At 45, frontman Billie Joe Armstrong demonstrated that punk rock is about attitude, not age. His mission is still flipping a middle finger at the establishment while playing his guitar at 100 miles per hour and 115 decibels. And he did that plenty, calling out President Donald Trump with an expletive during "American Idiot," a song written during the George W. Bush presidency, and delivering sermons about living in a world with no racism, no sexism and no homophobia, a world in which love rules. He's an ageless punk with plenty of hippie in him.
And plenty of showman. Throughout the 2½-hour performance, the unstoppable Armstrong implored the audience to follow his orders: sing along or wave their arms or jump up and down. He and his Rock Hall of Fame band employ countless arena-rock cliches, including flame throwers, confetti cannons, fireworks, industrial-strength squirt guns and hand-held spotlights, "Green Day" spelled out in giant letters as a backdrop and fans coming onstage to perform. (Nick from Worthington, Minn., got to keep the guitar he played, and two fan "singers" got to stage dive.)
Green Day eschewed live video screens, which are de rigueur at big concerts. Armstrong also admonished fans for watching the concert through their cellphone cameras. "You're not looking at me," he pointed out.
If you looked closely, Armstrong appeared different from his last Twin Cities appearance in 2009. Having gone through rehab after a 2012 meltdown onstage, he was clear-eyed and fresh-faced Saturday, no longer drawn and tired looking. He was less manic and dangerous than in previous performances but obviously still wired. That's who he is.
Armstrong played his Minnesota card, talking about his first trip to Minneapolis, where he met his future wife and played at the Varsity Theater; he said their son's band just gigged at the Varsity last year.
That was the only local reference. Armstrong didn't even pull any April Fool's pranks. He and the band (bassist Mike Dirnt, drummer Tre Cool and three sidemen) stuck to the standard set list for this tour: six songs from last year's underappreciated "Revolution Radio" album, seven numbers from 2004's landmark "American Idiot," five tunes from the 1994 breakthrough "Dookie" and assorted Green Day oldies plus a medley of Wham's "Careless Whisper" (on saxophone), the Stones' "Satisfaction," the Beatles' "Hey Jude" and the Isley Brothers' "Shout."
The game changers included the hit "Holiday," the propulsive punk chestnut "Basket Case," the poppy current single "Still Breathing" and the first encore of a ferocious "American Idiot" and the epic suite "Jesus of Suburbia."

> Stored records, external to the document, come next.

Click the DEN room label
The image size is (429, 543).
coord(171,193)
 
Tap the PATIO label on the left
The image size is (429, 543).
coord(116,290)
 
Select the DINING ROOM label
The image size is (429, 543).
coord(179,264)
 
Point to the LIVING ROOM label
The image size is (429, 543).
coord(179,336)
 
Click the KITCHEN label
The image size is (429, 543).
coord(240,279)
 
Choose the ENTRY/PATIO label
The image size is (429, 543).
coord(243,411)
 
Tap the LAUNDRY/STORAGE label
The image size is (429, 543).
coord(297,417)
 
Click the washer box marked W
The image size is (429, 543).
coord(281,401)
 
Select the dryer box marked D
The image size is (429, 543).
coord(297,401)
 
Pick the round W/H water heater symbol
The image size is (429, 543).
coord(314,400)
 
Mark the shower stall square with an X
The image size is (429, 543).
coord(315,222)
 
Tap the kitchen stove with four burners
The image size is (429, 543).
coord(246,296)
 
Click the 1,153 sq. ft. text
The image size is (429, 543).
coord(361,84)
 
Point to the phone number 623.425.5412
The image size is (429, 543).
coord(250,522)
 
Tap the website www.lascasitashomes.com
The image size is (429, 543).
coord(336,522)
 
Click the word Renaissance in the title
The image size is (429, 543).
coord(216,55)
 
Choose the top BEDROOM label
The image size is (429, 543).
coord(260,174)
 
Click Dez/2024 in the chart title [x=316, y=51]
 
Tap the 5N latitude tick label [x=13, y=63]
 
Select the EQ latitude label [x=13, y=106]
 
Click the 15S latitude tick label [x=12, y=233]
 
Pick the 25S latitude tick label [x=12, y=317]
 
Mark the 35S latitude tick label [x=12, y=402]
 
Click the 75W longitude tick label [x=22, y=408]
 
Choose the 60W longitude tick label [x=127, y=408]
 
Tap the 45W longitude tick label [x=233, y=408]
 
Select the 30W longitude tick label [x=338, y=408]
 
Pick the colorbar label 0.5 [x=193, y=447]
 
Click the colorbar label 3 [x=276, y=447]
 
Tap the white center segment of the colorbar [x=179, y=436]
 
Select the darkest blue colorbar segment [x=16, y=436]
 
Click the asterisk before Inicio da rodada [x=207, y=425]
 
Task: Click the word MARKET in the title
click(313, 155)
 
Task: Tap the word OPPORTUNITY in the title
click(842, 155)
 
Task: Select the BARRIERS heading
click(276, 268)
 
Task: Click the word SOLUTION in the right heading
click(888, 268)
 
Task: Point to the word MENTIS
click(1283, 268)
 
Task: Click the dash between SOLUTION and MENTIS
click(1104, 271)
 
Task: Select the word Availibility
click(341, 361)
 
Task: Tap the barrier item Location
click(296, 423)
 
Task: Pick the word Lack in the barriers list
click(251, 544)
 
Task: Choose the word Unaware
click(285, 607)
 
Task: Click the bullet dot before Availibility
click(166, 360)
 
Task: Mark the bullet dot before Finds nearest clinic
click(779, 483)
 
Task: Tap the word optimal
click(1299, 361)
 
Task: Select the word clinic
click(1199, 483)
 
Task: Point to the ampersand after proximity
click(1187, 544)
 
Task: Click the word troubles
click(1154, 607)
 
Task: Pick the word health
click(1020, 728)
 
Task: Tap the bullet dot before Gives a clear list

Although he sang about outcasts, alienation and frustration, Armstrong offered his own analysis: "It's not negativity; it's unity music."
Saturday's concert was not as head-shakingly, fist-poundingly awesome as Green Day's 2004 and 2009 shows in the Twin Cities, which were championship performances. But it was still a fierce demonstration of the communal power of rock.